_QUOTED TEXT_:
[BEGIN]

Are We At an Awkward Stage about Age?

 

By Phyllis Weiss Haserot

Whether or not 60 is the new 40, or 30 is the new 20, etc., age perceptions and realities are confusing and not aligned with perceptions and realities of decades ago. We are in need of mindset transitioning.

What defines a person’s age? How old are co-workers, employees, and managers really, beyond just chronological age? A thoughtful list of options on ways to define and measure the ages of members of a workforce (The Prism of Age) appears in an Executive Summary by Sloan Center on Aging and Work (March 2010).

  • Chronological age – time in years since birth with connotations of age related individual human development (physical, social, emotional, etc.).
  • Career stage or Occupational age – a way of thinking about experiences that mark the accumulation of knowledge, competencies, skills, and social capital related to a particular type of career or line of work.
  • Life Events age – an individual’s development as s/he moves through life cycle experiences (e.g. events and transitions such as marriage, birth of children).
  • Generational age – the social, economic, political, and cultural influences that have a sustained impact on the way large groups of people see the world and make meaning out of these experiences.
  • Organizational age or Tenure – the number of years an individual has been with a particular employer or the number of years the person has been in a particular job or profession.

[END]

_STATED TASK 1_: Quote the passage of the text on age from "By Phyllis Weiss" up to and including "line of work.", word for word.
The records have no connection to the text on age.

_Interface element records_:

[BEGIN]

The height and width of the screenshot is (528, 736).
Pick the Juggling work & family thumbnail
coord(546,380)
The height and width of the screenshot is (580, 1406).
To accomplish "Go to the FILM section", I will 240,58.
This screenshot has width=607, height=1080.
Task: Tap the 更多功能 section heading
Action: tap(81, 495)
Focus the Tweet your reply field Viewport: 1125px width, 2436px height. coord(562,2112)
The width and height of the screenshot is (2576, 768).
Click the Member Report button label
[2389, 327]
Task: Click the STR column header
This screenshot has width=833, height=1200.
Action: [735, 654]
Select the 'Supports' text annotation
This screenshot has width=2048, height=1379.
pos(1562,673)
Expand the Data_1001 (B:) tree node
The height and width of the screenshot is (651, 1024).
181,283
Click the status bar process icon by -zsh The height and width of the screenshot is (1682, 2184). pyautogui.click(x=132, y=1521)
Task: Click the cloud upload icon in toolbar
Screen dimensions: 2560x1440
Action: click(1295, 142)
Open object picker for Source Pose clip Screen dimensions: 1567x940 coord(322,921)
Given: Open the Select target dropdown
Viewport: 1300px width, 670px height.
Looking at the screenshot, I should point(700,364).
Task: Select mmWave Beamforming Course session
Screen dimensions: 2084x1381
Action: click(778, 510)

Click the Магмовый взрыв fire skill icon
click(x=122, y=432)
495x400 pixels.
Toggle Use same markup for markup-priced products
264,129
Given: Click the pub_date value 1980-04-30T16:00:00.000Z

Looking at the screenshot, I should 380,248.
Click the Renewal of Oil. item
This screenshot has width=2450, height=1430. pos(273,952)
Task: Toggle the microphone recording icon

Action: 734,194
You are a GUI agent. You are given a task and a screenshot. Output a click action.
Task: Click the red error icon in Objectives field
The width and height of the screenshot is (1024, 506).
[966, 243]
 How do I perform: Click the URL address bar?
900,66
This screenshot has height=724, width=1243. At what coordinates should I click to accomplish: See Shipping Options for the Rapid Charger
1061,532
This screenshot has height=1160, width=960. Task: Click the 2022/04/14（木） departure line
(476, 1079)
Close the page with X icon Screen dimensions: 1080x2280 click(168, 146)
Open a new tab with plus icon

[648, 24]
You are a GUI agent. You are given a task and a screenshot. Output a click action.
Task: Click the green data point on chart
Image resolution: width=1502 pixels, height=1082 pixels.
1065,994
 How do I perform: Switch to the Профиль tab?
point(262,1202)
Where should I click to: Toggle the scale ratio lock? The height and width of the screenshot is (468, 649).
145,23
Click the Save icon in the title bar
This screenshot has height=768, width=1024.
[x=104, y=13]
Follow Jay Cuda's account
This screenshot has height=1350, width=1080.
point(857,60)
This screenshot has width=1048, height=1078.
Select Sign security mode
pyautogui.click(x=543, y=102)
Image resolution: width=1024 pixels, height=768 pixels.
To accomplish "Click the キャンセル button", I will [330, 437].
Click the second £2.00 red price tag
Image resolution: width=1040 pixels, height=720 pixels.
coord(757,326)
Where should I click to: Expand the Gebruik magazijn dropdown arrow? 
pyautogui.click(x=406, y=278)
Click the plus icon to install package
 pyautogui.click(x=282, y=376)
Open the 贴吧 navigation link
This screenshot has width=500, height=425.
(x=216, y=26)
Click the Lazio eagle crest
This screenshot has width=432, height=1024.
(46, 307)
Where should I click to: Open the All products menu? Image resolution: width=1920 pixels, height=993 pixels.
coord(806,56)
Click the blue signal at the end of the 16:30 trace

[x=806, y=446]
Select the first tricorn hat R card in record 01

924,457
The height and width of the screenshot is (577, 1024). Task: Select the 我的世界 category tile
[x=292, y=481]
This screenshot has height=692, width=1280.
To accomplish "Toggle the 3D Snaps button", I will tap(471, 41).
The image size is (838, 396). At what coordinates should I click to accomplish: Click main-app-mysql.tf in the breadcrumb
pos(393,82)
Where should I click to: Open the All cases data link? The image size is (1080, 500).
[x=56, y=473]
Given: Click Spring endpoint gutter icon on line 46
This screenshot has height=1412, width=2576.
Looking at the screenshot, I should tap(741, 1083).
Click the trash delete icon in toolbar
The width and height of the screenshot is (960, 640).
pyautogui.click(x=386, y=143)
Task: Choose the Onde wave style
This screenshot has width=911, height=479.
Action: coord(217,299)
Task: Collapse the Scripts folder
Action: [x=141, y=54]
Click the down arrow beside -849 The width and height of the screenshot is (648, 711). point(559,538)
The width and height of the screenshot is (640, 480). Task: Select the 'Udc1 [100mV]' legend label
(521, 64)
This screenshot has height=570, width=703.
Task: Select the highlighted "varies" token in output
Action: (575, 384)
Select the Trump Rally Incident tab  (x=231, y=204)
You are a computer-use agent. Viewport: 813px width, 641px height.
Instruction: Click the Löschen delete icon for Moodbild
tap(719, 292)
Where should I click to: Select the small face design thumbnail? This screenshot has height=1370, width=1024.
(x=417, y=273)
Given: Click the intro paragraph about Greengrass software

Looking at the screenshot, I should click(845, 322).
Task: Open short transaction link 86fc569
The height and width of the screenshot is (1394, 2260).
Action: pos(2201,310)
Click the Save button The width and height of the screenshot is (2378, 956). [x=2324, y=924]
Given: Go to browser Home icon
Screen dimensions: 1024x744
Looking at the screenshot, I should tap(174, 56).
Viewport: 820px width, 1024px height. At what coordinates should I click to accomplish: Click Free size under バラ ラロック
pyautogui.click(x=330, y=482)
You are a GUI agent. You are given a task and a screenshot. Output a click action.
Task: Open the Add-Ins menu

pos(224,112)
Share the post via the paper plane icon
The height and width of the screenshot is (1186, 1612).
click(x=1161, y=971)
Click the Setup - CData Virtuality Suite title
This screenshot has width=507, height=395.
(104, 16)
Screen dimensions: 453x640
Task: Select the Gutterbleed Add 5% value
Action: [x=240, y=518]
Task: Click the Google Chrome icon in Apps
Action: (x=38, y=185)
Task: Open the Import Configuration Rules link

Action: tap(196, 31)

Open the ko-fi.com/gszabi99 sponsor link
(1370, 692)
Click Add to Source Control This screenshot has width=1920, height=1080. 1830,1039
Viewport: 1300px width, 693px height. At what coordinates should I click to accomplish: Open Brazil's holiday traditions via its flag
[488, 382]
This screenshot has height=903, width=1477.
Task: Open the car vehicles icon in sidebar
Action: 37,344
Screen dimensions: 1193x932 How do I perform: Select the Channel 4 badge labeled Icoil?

[END]

_STATED TASK 2_: Rewrite the records from their first line up to and including the line with "Action: [735, 654]", replacing "Member Report" with "Member Summary" and leaving everything else unchanged.

_PROBLEM SOLUTION 1_:
By Phyllis Weiss Haserot

Whether or not 60 is the new 40, or 30 is the new 20, etc., age perceptions and realities are confusing and not aligned with perceptions and realities of decades ago. We are in need of mindset transitioning.

What defines a person’s age? How old are co-workers, employees, and managers really, beyond just chronological age? A thoughtful list of options on ways to define and measure the ages of members of a workforce (The Prism of Age) appears in an Executive Summary by Sloan Center on Aging and Work (March 2010).

  • Chronological age – time in years since birth with connotations of age related individual human development (physical, social, emotional, etc.).
  • Career stage or Occupational age – a way of thinking about experiences that mark the accumulation of knowledge, competencies, skills, and social capital related to a particular type of career or line of work.

_PROBLEM SOLUTION 2_:
The height and width of the screenshot is (528, 736).
Pick the Juggling work & family thumbnail
coord(546,380)
The height and width of the screenshot is (580, 1406).
To accomplish "Go to the FILM section", I will 240,58.
This screenshot has width=607, height=1080.
Task: Tap the 更多功能 section heading
Action: tap(81, 495)
Focus the Tweet your reply field Viewport: 1125px width, 2436px height. coord(562,2112)
The width and height of the screenshot is (2576, 768).
Click the Member Summary button label
[2389, 327]
Task: Click the STR column header
This screenshot has width=833, height=1200.
Action: [735, 654]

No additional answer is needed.